Ridley Scott has been working in film and television for 40 years, but he says there have only been two times when a “really great” script landed on his desk.
“The first one was ‘Alien,’” Scott says. “Five other directors had passed on it because of the violence and the creature popping out of the guy’s chest. But I read it, and I knew how to do it. Sometimes it just comes down to how you see things.”
The second ready-to-go screenplay? “The Martian.” Drew Goddard, who wrote “Cloverfield” and directed “The Cabin in the Woods,” had already spent months adapting Andy Weir’s best-selling novel about an astronaut stranded on Mars into a film that he intended to direct himself.
But then came the opportunity to direct “The Sinister Six,” a Spider-Man spin-off that would eventually implode. Still, Goddard, a comic-book fan who was the executive producer on the Netflix series “Daredevil,” opted for the opportunity to get into the Marvel Comics business and sent his script for “The Martian” into the Hollywood pipeline, hoping it would find a good home.
“Ridley was the perfect person,” Goddard says. “Before I met him, I had the impression he’d be this sort of stern Brit. But he’s just a lovely human being, so optimistic and warm and funny. In a way, ‘The Martian’ is the truest representation of his personality he’s ever put on the screen.”
Much like Weir’s novel, “The Martian” is an unlikely mix of gearhead sci-fi and rousing adventure. Matt Damon stars as an astronaut left behind on Mars after a failed mission who manages to make contact with NASA on Earth, alerting the world that he’s still alive and would like to come home as soon as possible.
The problem is how to get him there. One of the pleasures of Weir’s novel, which was self-published in 2011 and then sold to Crown Publishing two years later for more than $100,000, is that the book was grounded in precise physics, orbital mechanics and computer science, which don’t necessarily translate to the movie screen.
While writing the screenplay, Goddard was attracted by the challenge of how to transform the technical jargon into cinematic images without losing their MacGyver-esque kick.
“My first responsibility is to make a good movie,” he says. “You treat the book as a resource. Andy’s brain is so massive, and he’s so good with the science, that I trusted him blindly. I would craft the scenes, and then I would give them to Andy, and he would tell me where I screwed up.

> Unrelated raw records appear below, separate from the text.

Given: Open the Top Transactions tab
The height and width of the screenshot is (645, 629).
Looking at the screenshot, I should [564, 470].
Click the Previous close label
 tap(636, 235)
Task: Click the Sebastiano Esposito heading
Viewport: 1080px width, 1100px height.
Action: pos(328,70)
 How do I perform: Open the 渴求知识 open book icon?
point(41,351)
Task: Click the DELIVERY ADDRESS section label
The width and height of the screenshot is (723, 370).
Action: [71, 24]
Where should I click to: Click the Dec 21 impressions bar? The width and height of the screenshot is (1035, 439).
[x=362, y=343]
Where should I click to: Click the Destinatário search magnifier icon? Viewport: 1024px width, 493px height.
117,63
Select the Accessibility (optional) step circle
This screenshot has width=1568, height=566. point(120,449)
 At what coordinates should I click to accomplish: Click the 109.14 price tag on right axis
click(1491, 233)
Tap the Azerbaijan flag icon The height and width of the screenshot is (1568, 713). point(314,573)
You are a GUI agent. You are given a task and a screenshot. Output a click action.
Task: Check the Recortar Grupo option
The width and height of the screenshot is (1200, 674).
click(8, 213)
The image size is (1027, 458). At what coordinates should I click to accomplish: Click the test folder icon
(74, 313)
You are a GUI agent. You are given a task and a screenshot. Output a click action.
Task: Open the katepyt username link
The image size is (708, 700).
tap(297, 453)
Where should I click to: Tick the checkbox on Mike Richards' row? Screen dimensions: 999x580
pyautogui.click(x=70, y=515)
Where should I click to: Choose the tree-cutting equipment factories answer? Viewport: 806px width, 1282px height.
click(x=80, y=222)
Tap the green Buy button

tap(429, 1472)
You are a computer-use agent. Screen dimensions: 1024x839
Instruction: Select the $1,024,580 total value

Any time I would press the bounds of scientific reality, he would pull me back.”
The same thing happened after Goddard began collaborating with Scott.
“My biggest worry on this movie is that it wouldn’t make sense to the average viewer,” Goddard says. “But then you see what Ridley can do visually, and it all works. We just pulled big chunks of dialogue out of the script and just let Ridley tell the story. It made more sense to see this stuff than to hear people talking about it.”
None of the science in “The Martian” would have worked if the filmed wasn’t anchored by an actor who the audience would instinctively care about. The casting of Damon was the stroke of genius that completed the puzzle: He was the human face to Scott’s formidable special-effects wizardry.
The actor says the role presented him with a new sort of challenge.
“It’s one thing to be easy-going and charming and likable on-screen, but it’s a whole other thing to do all that by yourself,” Damon says. “That’s one of the things that scared me about the project but also excited me about it. It felt like a risk. But that risk gets mitigated by the fact that one of the five great directors of all time is standing five feet away from me the whole time. Also we had other stories we cut away to, like NASA on Earth or Jessica Chastain on another mission. When Tom Hanks did “Cast Away,” there was nothing to cut to. It was just him on the island.”
“The Martian” marks the first time Damon has worked with Scott, and he says there’s one thing that distinguishes the creator of “Blade Runner” and “Gladiator” from all the other filmmakers he’s worked with.
“Ridley is similar to Martin Scorsese and Steven Spielberg and Francis Coppola in the important ways: He’s really collaborative and welcomes everyone’s ideas. His ego isn’t tied to the work; it’s all about the best idea winning.
“But he’s different in that he shoots four cameras at a time, which is crazy for a guy who is as visual as he is. It’s amazing that he can get four beautiful Ridley Scott frames simultaneously. I’ve never seen anyone do that. And what that means for an actor is that if you get the scene right once, you’ve got it covered from four different angles, so you’re done. It’s a treat.”